2022-10-26

2022 Edmonton Fringe Theatre grounds review

It's been a few days a couple months -- wait, a couple months???? -- since I promised that I would post additional 2022 Edmonton Fringe content.

I really should get on that.

This year I didn't get around to seeing any plays, but did spend...checks notes...three days at the Fringe grounds this year. It was...okay...

This was the first year the festival had legitimately been held in the era of the Alberta Tailgating Law (technically, unlike Ontario's law it was a change in the regulations at the discretion of the Minister; technically-technically that change was quietly made in the spring of 2019 but the 2019 Fringe grounds were already planned and it was deemed too late to change them), so the biggest difference of course is no more beer gardens.
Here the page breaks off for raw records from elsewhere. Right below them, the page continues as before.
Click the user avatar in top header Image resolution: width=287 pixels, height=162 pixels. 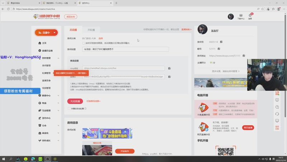(231, 17)
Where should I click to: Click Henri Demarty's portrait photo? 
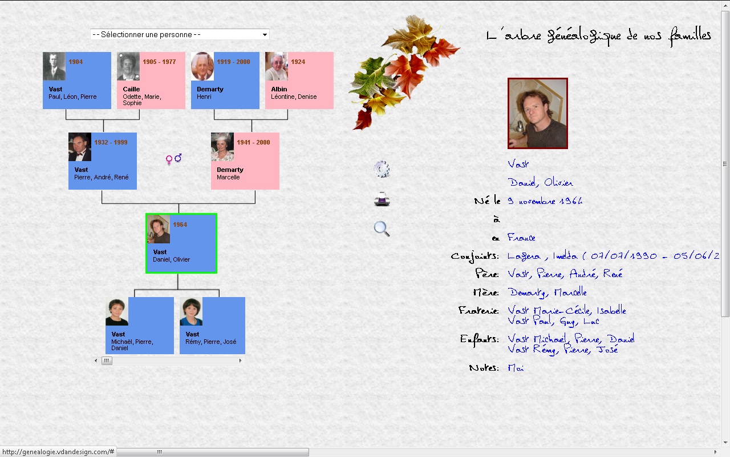click(x=202, y=66)
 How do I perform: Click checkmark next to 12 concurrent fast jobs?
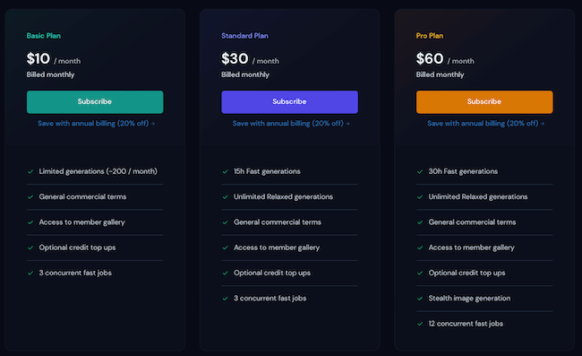[x=420, y=324]
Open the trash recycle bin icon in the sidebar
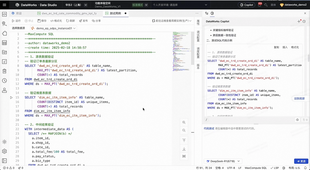 4,71
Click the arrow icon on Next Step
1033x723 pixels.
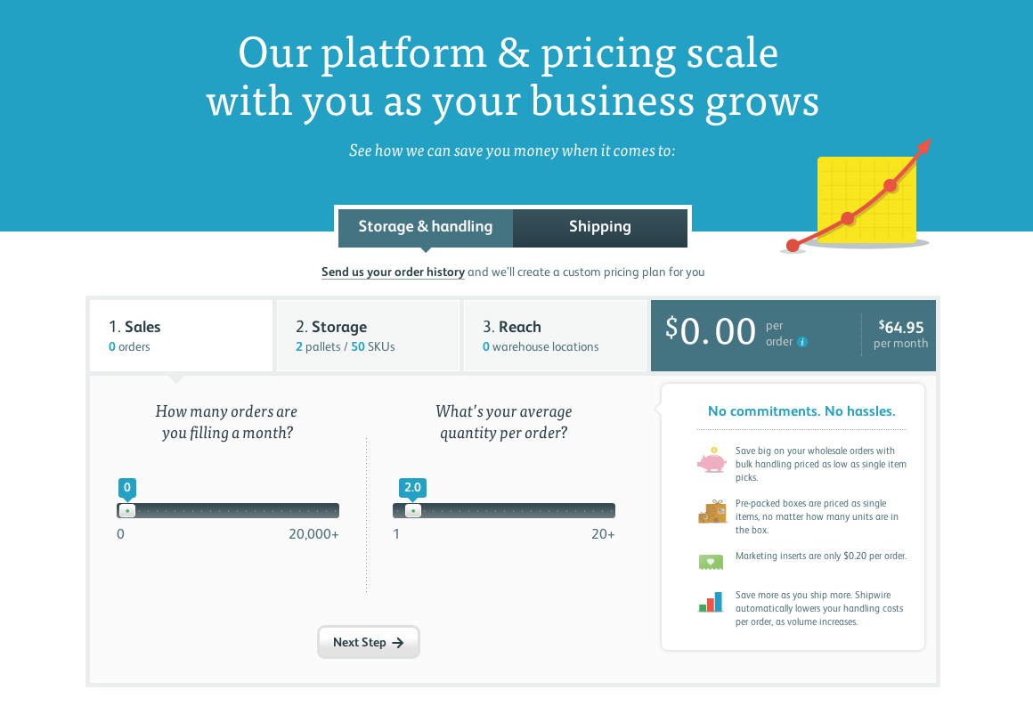coord(398,643)
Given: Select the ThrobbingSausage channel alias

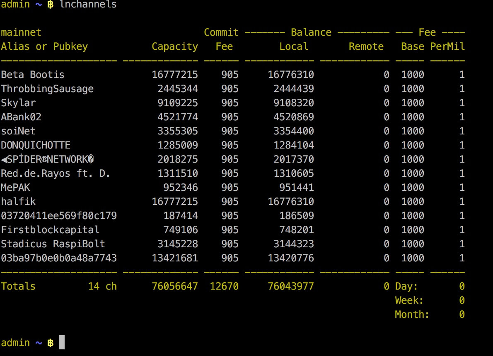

This had some positives and some negatives. They also no longer had to use the "buy a ticket and carry it 10 feet to a bartender" system, however in practice lines were worse as the volunteers running the bar had to also be capable of both operating the machines and helping the (surprisingly large and young) numbers of people who in 2022 still haven't figured out how they operate. Also, possibly due to being out of practice (or my own memory of days gone by being too optimistic) it seemed like the concept of queuing up for the drinks was more than a lot of people could handle. You'd be in a line of people lined up roughly halfway between two people with payment machines (one of them awkwardly close to a table) with dozens of people in long lines clearly waiting for something, and you'd constantly get this green arrow jackass just assume that the long line must not be for that spot because otherwise they'd be lined up directly behind it standing over tables: it cannot possibly be that the person at the front of the line would go to whichever of the two payment options opened first.


On the bright side, you could take your beer from the main (central) beer garden and walk all 'round the (central) grounds with it. For a while you could even walk onto 83rd Avenue until they realized they didn't have any "no alcohol beyond this point" along the south tip of the food vendors. It wasn't (sadly) a full free for all: the north sidewalk at 83rd avenue was the barrier going south, with the gating south of Orange Hall and the EPL was the barrier going north. This northern barrier was the one which really made absolutely no sense: for one thing, several of the (unlucky) food vendors was north of the barrier: Maltz really wanted to eat at one of them, but we all had beers so we couldn't, so he had to settle (and the vendor lost one of probably several customers). Further north of Orange Hall was the TransAlta fringe patio, which presumably was selling the exact same beers at the exact same price. North of there was (after an interlude we'll get to) another beer tent, in the more traditional fenced off style, up where the old volunteer beer tent was a decade and change ago. Other than the streetcar tracks, I'm unsure why exactly you couldn't take your beer all the way between the two beer gardens: or for that matter south to the wine garden. Possibly some legal mumbo jumbo crossing the roadway/railway despite both being within the Fringe grounds and effectively closed off.

Do you remember what used to be a mainstay just north of the TransAlta Arts Barn? I mean besides that tent where some guy literally kept showing other men his cock? That's right, another beer garden...some may argue, especially on the hotter days when the trees provided much needed shade and some grass amongst the concrete, the best beer garden.

That's right, it's gone. Kaput. Vanished into the aether. So what's in it's place? Absolutely nothing!

Isn't that just a kick in the teeth? As a result of this and the continued now decade-long trend of nothing but maybe a food truck or tent between the furthest north beer garden and KidsFringe, the grounds are considerably shrunk: if not in a literal square footage sense at least where people are and what they do. The "fringe grounds" now are basically just Gazebo Park and that little patch of 83rd Avenue.

It's unclear how much of this is what they wanted, and how much is what they settled for. It's worth remembering that you have to plan this festival months (indeed close to a year) in advance, and while it feels like a lifetime ago now it's entirely possible they were having to coordinate details such as number of volunteers and supply contracts around the same time the Freedom Convoy was in Ottawa changing the world's opinions about lockdowns. Buskers were few and far between, and it's worth noting that the Fringe crowd tends to be anti-freedom and pro-lockdown, so it's possible nobody wanted to arrange to have even less of the much-ballyhooed "social distancing" than we already had. Finally don't forget that the buskers don't just appear out of thin air: some of them (the pretty goth girl molesters at the very least) have to come from overseas in general and Australia/New Zealand are popular origins. Those buskers also have to plan long ahead, and let's not forget that Aussies were trapped in their island prison until...oh, look, that same February that Tamara Lich and Pat King were waking up the planet.

Finally, there was a nice isle of food trucks which was good to see, including a popular Red Indian stall where you could get bannock and bison smokies. I don't know how the food is, they wouldn't serve me despite me pointing out to them I've already given them billions.